Assignment >>
Pick out the lines below that contain the string "computer" and copy them all.

Stored data >>
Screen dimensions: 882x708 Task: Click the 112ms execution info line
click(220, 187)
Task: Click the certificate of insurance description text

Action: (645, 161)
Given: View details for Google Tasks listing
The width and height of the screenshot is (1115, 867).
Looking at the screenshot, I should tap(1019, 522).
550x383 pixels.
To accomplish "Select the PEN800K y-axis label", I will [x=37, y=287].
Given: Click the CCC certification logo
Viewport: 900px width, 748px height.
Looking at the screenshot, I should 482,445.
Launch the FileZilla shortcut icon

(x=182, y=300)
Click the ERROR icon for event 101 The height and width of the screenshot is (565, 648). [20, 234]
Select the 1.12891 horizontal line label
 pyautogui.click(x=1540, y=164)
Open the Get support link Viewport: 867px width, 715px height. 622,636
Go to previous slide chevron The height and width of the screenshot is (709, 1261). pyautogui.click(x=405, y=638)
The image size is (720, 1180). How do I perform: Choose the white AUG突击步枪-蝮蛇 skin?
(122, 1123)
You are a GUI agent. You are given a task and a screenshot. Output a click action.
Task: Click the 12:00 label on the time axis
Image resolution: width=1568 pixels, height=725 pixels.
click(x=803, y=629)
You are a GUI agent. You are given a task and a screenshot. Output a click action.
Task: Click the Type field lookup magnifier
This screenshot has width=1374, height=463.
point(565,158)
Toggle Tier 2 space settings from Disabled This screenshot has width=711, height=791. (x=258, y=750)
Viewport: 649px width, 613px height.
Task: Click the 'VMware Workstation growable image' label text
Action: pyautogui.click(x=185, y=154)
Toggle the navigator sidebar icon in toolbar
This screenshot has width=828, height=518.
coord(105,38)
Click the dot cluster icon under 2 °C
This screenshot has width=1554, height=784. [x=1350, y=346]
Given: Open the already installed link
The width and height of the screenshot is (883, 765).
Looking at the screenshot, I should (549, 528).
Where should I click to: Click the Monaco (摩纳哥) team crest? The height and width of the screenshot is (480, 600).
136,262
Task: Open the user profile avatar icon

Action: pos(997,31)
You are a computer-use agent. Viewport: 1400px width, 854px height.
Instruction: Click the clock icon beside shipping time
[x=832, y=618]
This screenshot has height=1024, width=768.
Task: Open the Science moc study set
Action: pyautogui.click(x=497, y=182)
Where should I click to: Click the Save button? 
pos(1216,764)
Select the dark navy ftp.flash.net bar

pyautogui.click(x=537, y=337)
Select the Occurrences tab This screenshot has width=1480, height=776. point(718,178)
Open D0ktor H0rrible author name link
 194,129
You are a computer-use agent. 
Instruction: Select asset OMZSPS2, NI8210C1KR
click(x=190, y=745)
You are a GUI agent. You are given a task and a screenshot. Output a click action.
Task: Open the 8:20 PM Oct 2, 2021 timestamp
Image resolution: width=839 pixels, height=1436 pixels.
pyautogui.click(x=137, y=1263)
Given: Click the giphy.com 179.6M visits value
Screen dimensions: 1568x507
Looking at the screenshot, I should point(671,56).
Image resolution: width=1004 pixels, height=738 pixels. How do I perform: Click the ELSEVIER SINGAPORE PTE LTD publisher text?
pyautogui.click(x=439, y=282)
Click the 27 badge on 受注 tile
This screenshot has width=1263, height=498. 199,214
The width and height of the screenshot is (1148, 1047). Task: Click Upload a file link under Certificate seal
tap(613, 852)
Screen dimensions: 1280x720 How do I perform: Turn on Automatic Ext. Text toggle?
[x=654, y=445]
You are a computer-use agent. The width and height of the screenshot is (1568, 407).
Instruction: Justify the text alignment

Answer area >>
You are a computer-use agent. Viewport: 1400px width, 854px height.
You are a computer-use agent. 
You are a computer-use agent. The width and height of the screenshot is (1568, 407).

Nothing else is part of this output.